Texas has snagged $1 billion in federal funding to help the state’s Gulf Coast rebuild after Hurricane Harvey and to reduce damage from future floods and hurricanes. That includes buying out flooded properties and elevating flood-prone structures.
Cities and counties can now apply for the money, which comes from the Federal Emergency Management Agency, according to a news release from Governor Greg Abbott’s office. The money will be administered by the Texas Division of Emergency Management.
Harvey dumped more than 60 inches of rain in parts of southeastern Texas in August, and along with its high winds, damaged thousands of homes. The storm caused $125 billion in damage in the state, the Associated Press reports.
Along with buyouts and elevation, the FEMA money can be used for drainage and reservoir projects to prevent flooding; projects that reduce the severity or frequency of floods; building flood-prevention structures, such as dams, sea walls and levees; and large-scale channeling of waterways.

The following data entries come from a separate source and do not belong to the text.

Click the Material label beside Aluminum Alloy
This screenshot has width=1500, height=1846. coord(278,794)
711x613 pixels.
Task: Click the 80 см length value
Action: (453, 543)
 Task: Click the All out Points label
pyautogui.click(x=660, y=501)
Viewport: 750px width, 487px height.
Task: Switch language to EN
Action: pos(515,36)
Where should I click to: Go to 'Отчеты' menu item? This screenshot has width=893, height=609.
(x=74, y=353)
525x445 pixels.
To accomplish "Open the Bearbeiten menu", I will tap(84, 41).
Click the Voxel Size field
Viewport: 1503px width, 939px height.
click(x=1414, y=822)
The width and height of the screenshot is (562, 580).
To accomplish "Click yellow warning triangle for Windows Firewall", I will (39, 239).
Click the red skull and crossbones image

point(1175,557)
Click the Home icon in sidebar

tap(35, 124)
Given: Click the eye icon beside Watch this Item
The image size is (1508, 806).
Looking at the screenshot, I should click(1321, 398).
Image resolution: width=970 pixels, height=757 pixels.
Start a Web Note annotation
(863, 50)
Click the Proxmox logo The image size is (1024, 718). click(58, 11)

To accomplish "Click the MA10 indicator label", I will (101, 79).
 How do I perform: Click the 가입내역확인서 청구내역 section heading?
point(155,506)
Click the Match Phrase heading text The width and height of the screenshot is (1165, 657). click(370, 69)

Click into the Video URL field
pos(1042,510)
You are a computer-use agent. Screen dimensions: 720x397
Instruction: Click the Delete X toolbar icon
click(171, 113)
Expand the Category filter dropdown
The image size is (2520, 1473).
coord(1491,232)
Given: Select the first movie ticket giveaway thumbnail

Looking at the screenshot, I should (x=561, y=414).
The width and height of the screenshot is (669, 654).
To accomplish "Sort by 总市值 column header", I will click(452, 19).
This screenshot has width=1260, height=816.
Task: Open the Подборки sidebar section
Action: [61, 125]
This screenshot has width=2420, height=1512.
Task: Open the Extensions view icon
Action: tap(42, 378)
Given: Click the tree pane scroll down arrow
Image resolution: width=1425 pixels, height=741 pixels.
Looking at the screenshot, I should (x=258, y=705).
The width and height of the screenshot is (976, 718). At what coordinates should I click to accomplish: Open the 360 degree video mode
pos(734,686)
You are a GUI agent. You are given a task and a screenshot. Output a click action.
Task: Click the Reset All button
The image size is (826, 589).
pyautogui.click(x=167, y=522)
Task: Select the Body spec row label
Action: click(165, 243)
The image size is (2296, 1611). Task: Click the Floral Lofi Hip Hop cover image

The state received half of the money February 13, and the rest becomes available on or before August 25, according to Abbott’s office. The projects will be reimbursed at 100 percent by FEMA, rather than the typical 75 percent, according to The AP.
Abbott said additional FEMA money could be available for requests made by cities and counties. The state will also benefit from $89 billion in funding recently approved by Congress for disaster relief and $5 billion in federal money for community block grants, he said.
“Texas has maintained from the beginning that we would rebuild in ways that reduce the risk of future damage to property and lives, and that’s exactly what these funds are for,” Abbott said. “While this announcement is another important step toward recovery, we still have more work ahead of us, and I want to reassure every Texan impacted by Harvey that we will not let up until your homes and communities are restored.”